Investigations of Lead-Free Glasses for Post-Fired and Embedded Thick Film Resistors

Lead-free thick film resistors (TFRs) were prepared by mixing of ruthenium oxide (RuO2) and CaO-B2O3-SiO2 based-glass. The resistors were post-fired on alumina and co-fired in LTCC substrates. Different metal oxides were added into the glass phase, such as Nb2O5, MnO2, MoO3, Fe2O3, TiO2. They were used as temperature coefficient of resistor (TCR) adjustment agents of the resistors. The microstructures variations and interactions at the interface between resistors and substrates were investigated. The additives made glass structure loose and conductivity of resistor decrease, the TCR values of the resistors moved toward negative direction. When 4wt% MnO2 was added into the glass, the thick-film resistors embedded in LTCC had conductivity of 2.46 (Ω-cm)-1, the temperature coefficient of resistor decreased to 12 ppm/°C. The conductivities of the resistors films were depended on the volume fractions of conductor-agglomeration (RuO2), microstructures, and TCR additives of the resistor layers

Effects of ZnO-B2O3-SiO2 addition on the microwave dielectric properties of Ba(Nd1-xBix) 2Ti4O12 ceramics

ZnO- B2O3 -SiO2 glass effects on both the sintering behavior and microwave dielectric properties of BaO. (Nd1-xBix)2O3. 4TiO2 (BNBT) ceramics were investigated in developing low-temperature-fired dielectric ceramics for microwave devices. Glass wetting characteristics on the BNBT surface, X-ray diffractometer (XRD), scanning electron microscopy (SEM), transmission electron microscopy (TEM) and a dilatometer were used to examine the ZnO-B2O3-SiO2 glass effect on BNBT densification and the chemical reaction between the glass and BNBT. The results indicate that ZnO-B2O3-SiO2 glass can be used as a sintering aid to reduce the densification temperature of BNBT from 1300°C to 900°C. The substitution of Bi for Nd in BNBT affected the densification behavior, microstructure, and dielectric properties. BNBT ceramics with 8 wt% ZnO- B2O3 -SiO2 glass sintered at 900°C show a relative density of 98%, a high dielectric constant of 61.2, a quality factor (Q×f) of 7924, and a temperature coefficient of resonant frequency of 9 ppm/°C.

DATASET RECORDS:
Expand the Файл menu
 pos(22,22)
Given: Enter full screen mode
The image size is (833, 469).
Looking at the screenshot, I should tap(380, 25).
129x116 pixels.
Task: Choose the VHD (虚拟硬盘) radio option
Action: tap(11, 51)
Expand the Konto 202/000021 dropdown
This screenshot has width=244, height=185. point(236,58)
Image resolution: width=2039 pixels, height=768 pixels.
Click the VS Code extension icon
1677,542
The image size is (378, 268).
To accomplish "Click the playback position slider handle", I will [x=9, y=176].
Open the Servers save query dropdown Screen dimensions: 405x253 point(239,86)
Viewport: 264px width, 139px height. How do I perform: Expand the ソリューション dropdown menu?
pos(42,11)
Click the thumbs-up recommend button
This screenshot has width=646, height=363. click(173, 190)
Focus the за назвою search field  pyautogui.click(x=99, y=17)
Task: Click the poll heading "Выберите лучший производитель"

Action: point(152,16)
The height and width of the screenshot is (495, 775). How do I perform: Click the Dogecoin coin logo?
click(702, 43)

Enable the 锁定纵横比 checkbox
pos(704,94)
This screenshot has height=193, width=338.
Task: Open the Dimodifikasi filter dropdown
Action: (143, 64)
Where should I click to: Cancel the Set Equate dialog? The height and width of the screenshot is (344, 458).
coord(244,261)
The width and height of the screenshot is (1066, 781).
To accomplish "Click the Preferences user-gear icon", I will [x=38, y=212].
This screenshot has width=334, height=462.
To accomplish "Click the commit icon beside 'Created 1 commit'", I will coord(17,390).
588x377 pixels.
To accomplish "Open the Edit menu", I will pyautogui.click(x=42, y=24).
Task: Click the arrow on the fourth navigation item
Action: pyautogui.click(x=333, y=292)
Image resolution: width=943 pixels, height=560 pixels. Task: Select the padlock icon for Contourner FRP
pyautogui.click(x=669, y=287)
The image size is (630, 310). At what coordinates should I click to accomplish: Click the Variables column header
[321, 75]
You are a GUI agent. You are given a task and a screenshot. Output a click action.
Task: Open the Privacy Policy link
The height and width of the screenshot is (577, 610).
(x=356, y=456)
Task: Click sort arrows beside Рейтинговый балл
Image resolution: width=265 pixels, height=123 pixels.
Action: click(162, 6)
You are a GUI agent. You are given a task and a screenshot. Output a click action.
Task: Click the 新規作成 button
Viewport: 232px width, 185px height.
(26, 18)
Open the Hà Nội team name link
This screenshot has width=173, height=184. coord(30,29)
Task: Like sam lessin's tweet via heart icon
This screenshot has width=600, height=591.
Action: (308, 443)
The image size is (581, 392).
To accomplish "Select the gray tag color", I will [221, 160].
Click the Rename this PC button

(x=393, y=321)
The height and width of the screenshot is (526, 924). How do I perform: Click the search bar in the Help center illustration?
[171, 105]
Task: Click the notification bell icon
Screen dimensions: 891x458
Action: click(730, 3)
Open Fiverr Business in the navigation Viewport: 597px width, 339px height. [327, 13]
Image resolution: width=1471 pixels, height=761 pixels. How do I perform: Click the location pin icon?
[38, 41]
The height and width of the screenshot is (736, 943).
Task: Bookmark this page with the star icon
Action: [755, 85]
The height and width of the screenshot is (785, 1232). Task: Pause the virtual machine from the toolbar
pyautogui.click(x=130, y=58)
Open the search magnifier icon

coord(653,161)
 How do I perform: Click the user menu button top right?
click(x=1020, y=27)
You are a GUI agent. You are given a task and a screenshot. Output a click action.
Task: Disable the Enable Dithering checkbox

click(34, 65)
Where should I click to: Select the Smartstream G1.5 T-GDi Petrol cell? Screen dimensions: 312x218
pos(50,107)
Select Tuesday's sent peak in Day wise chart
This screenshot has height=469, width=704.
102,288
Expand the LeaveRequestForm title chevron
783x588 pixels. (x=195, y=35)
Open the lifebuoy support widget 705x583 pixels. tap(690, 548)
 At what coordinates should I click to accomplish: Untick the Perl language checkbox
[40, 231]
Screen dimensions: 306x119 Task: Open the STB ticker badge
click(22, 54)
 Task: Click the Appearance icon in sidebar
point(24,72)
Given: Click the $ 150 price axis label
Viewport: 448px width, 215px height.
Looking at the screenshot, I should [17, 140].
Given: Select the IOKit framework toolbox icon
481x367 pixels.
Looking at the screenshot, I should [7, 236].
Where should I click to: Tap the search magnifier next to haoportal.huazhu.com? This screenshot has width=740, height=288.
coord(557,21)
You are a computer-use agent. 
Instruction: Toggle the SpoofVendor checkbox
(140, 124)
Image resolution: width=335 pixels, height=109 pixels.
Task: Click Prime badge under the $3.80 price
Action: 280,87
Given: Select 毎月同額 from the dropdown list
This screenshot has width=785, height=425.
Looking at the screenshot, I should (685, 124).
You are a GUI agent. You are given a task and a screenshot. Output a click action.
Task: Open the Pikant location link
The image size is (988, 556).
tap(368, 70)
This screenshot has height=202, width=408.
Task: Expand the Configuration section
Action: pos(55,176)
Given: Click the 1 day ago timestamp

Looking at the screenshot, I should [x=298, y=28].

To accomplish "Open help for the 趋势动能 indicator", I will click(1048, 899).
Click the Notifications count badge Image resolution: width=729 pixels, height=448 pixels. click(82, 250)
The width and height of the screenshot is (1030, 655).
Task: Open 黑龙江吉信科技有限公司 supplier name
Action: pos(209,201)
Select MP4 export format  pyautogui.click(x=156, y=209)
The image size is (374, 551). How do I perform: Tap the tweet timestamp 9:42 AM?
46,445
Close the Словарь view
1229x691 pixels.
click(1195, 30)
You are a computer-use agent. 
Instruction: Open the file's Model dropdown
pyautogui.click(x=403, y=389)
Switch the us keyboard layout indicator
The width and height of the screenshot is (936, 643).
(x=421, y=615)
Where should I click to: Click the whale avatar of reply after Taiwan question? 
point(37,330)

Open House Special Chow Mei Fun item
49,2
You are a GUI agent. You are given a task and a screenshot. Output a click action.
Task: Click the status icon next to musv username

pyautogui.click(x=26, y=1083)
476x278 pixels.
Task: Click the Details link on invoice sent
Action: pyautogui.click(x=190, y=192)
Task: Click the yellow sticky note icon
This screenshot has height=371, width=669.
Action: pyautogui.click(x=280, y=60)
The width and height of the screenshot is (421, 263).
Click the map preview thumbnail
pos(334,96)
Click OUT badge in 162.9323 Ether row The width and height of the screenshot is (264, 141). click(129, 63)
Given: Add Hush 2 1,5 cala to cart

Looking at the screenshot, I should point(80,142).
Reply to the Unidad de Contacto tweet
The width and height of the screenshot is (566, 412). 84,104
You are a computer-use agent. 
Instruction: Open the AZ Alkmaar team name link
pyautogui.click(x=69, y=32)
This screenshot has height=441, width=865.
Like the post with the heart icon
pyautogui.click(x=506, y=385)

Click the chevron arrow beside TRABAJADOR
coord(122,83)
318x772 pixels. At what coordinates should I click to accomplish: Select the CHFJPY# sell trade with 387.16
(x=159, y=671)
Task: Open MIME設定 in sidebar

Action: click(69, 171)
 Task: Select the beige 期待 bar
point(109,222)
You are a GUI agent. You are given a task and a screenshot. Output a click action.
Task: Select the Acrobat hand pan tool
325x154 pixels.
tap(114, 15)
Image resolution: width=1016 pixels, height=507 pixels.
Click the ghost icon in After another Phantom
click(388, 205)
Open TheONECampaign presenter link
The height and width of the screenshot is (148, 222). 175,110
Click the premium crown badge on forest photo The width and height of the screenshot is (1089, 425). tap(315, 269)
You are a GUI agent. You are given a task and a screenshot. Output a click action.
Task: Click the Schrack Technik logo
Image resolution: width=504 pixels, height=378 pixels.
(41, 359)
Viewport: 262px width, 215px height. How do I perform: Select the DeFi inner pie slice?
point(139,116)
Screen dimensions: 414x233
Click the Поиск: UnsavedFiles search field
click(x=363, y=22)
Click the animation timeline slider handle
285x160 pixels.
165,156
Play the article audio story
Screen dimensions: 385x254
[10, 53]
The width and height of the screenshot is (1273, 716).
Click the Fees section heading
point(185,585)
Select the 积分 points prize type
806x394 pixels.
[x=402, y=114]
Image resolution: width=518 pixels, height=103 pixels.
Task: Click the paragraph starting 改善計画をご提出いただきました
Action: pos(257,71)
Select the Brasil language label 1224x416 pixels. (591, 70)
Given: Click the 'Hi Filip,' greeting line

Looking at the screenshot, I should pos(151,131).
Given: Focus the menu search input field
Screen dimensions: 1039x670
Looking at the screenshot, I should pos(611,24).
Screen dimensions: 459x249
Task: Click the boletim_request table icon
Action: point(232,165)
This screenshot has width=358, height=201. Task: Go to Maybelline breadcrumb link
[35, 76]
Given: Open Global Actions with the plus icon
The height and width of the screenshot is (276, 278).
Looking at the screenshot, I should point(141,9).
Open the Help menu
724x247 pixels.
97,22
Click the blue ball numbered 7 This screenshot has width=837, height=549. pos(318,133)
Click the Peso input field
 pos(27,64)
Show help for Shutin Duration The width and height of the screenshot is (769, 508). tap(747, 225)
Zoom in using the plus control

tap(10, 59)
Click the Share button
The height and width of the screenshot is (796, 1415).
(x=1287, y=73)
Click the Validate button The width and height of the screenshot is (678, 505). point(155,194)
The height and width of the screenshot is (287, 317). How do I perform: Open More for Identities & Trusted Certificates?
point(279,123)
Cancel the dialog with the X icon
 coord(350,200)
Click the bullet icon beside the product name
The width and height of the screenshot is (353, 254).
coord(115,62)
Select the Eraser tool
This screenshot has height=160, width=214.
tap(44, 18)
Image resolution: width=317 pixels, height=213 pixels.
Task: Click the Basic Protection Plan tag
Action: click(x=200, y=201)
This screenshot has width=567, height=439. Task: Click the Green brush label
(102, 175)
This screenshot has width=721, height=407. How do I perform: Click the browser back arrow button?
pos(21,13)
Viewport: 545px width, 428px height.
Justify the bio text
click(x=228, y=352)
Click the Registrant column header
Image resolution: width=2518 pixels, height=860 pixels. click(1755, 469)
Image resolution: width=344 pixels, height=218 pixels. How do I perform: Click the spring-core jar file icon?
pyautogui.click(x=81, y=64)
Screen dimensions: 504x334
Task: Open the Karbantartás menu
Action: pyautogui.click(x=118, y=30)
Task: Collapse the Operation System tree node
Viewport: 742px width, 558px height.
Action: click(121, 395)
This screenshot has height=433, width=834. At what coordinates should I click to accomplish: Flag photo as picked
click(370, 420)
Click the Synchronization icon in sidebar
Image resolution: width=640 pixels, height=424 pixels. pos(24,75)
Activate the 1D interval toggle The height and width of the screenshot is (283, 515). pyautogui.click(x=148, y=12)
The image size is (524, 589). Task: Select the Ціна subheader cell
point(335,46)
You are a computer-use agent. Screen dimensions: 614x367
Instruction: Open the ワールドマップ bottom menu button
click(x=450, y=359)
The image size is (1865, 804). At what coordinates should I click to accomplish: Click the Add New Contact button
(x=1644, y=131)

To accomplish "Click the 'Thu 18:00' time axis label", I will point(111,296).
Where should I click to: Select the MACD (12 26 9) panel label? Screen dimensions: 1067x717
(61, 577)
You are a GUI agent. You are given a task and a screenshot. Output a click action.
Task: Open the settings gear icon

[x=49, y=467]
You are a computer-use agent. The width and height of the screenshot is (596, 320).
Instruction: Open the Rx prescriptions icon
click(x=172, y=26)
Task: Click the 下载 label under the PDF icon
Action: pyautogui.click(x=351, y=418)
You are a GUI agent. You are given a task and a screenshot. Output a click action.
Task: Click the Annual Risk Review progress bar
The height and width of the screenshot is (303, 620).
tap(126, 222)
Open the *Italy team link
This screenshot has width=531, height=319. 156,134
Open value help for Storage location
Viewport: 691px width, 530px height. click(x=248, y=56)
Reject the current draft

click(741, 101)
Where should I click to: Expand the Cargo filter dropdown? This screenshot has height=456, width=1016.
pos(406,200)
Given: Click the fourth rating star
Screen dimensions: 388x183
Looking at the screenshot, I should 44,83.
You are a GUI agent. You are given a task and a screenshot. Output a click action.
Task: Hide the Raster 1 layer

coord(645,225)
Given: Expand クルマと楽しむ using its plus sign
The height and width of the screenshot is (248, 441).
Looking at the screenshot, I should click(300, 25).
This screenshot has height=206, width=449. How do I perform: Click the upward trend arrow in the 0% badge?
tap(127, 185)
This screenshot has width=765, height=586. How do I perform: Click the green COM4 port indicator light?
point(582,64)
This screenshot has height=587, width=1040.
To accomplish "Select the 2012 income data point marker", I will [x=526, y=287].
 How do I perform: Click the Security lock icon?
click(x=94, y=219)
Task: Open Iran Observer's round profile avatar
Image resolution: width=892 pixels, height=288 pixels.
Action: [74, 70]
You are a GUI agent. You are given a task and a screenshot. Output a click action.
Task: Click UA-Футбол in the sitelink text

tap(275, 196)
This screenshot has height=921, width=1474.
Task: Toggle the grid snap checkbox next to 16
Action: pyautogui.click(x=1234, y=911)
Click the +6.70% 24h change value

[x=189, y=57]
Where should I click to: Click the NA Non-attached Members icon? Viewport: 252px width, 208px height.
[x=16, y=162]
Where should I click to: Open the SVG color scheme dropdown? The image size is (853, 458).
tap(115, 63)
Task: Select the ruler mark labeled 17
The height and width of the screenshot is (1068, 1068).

TASKS AND EXERCISES:
A – Please answer these questions on the materials abstracts:
(i) Which conductor was mixed with the CaO-B2O3-SiO2 based glass to prepare the resistors?
(ii) To what value did the temperature coefficient of resistor drop when 4wt% MnO2 was added to the glass?
(iii) To what temperature can ZnO-B2O3-SiO2 glass reduce the densification temperature of BNBT?
B – Write the next part of the materials abstracts, picking up after their final sentence.
The rows were drawn from a separate source.

REPLIES:
A –
(i) Ruthenium oxide (RuO2)
(ii) 12 ppm/°C
(iii) 900°C

B –
Low Temperature Cofired Soft Ferrites for High Frequency Applications

The demand for small-sized multilayer LC filters has rapidly increased. One of the most important processes in manufacturing defect-free integrated multilayer magnetic components involves magnetic materials, high-dielectric-constant LTCC material and silver cofiring at a low temperature. This study develops low sintering temperature (below 900°C) Ba2Zn0.95Co0.8Cu0.4Fe11.98O22 (Co2Y) ferrites with superior magnetic properties added with Zn-B-Si glass. The cofiring behaviour and interfacial interactions between high-dielectric-constant BaO·(Nd0.8Bi0.2)2O3·4TiO2 ceramics (BNBT) ceramics/Co2Y ferrites at 900°C were studied using XRD, dilatometer, SEM, EPMA and TEM. It was observed that 4wt% Zn-B-Si glass addition can effectively promote Co2Y ferrite densification and magnetic properties. The interfaces between the 4wt% Zn-B-Si glass-added Co2Y ferrites and BNBT ceramics layers after cofiring were free of delamination or gaps, indicating that the Co2Y ferrites and BNBT ceramics exhibited excellent physical and chemical compatibilities during cofiring.

A Low-Temperature-Fired Multifunctional Varistor-Magnetic Ferrite Material-CuCr0.2Fe1.8O4

A novel low temperature-fired (950°) multifunctional varistor-magnetic ferrite material can be obtained by adding V2O5 into CuCr0.2Fe1.8O4 ferrite. The relationship between the grain-boundary composition and varistor properties were investigated using scanning electron microscopy (SEM), transmission electron microscopy (TEM), energy dispersion spectroscopy (EDS), and X-ray photoelectric spectroscopy (XPS). The addition of V2O5 can effectively reduce the sintering temperature of CuCr0.2Fe1.8O4 ferrites to temperatures of lower than 950°. Moreover, the V^(5+) ions dissolved into spinel structure and acted as donor dopant, which resulted in the semi-conductive grain. The copper-rich observation at the grain boundary based on the TEM and EDS results implied that copper oxide would possibly develop at the grain boundary as the acceptor state, forming double Schottky barriers with the n-type semiconductor grains.